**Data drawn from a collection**
______

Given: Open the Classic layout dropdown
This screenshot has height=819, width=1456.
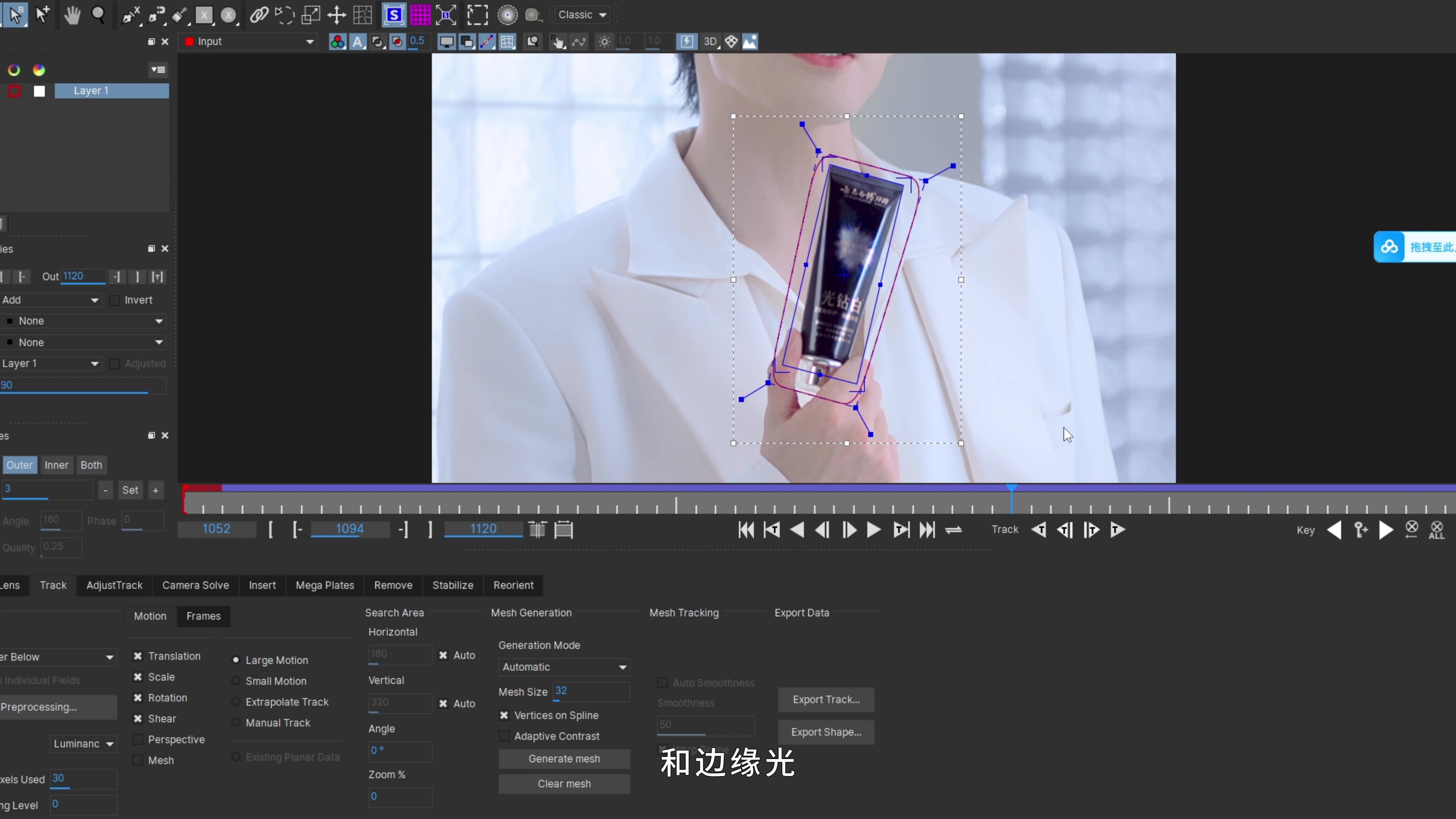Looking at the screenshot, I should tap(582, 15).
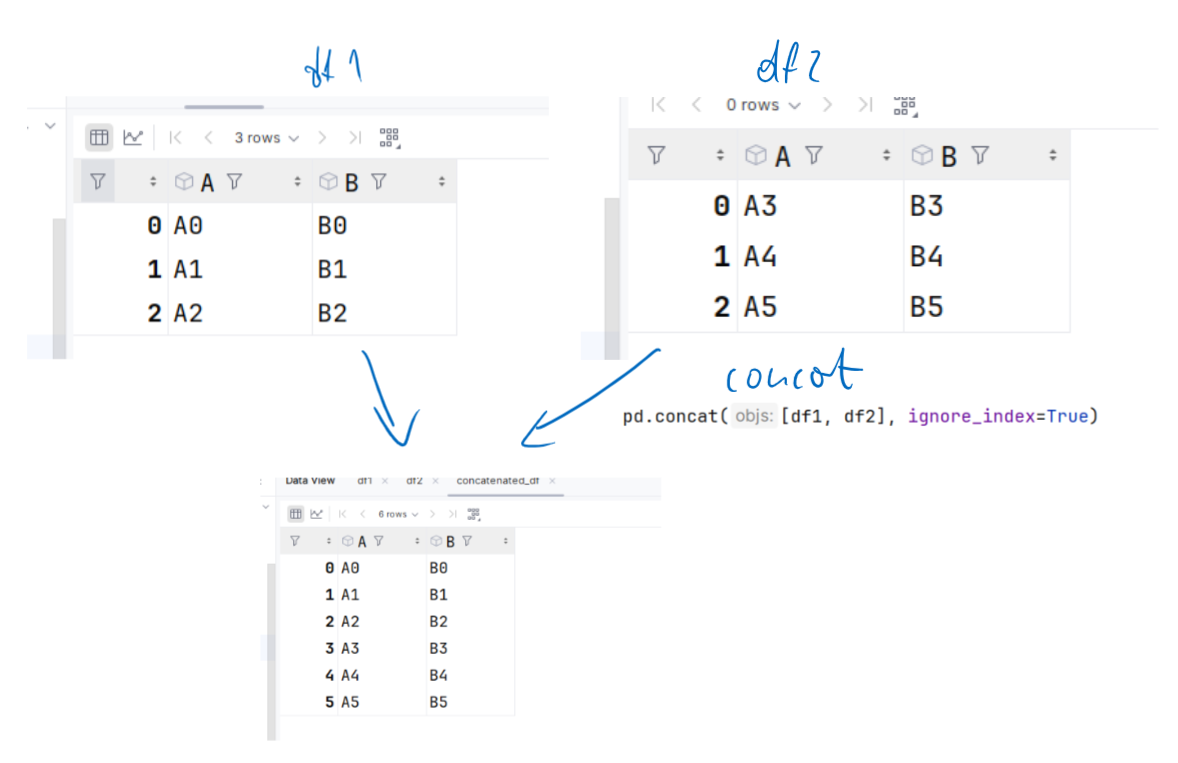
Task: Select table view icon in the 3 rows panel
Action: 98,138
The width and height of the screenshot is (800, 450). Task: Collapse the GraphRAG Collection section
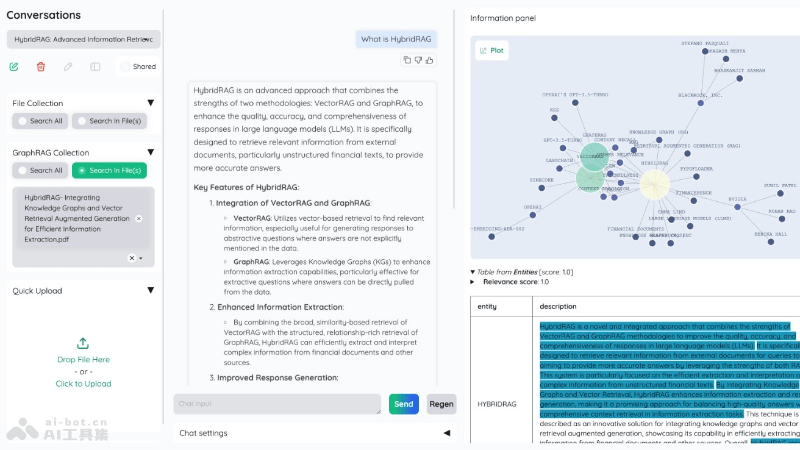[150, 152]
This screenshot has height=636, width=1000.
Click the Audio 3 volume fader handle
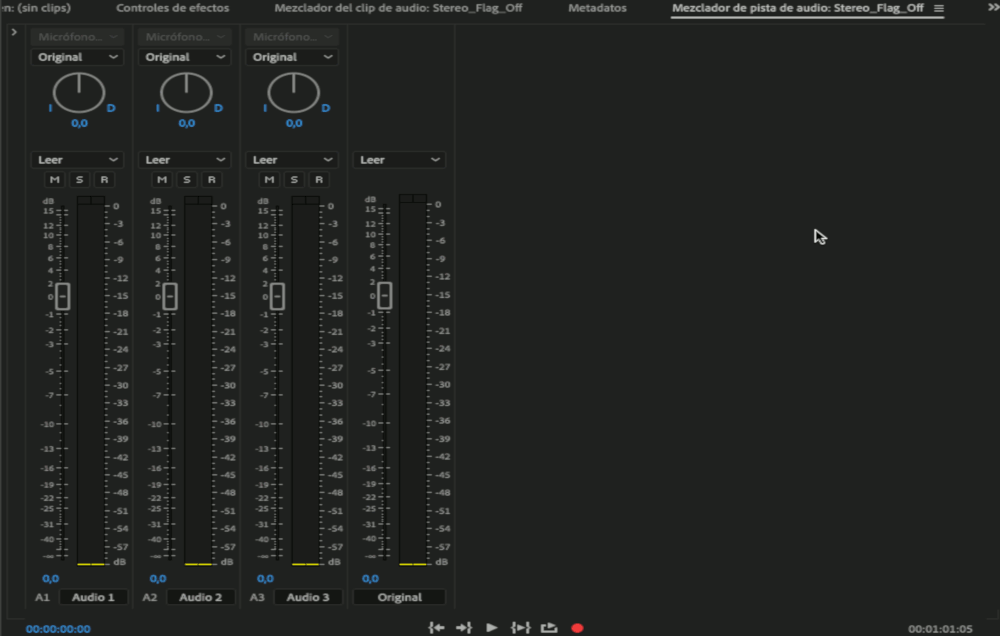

______

**Problem to work on**
Can you rewrite the data above with every "This screenshot has" renamed to "This image has" and nothing else changed? Leave the pictures out of your answer.

**Exercise output**
Given: Open the Classic layout dropdown
This image has height=819, width=1456.
Looking at the screenshot, I should tap(582, 15).
Task: Select table view icon in the 3 rows panel
Action: 98,138
The width and height of the screenshot is (800, 450). Task: Collapse the GraphRAG Collection section
[150, 152]
This image has height=636, width=1000.
Click the Audio 3 volume fader handle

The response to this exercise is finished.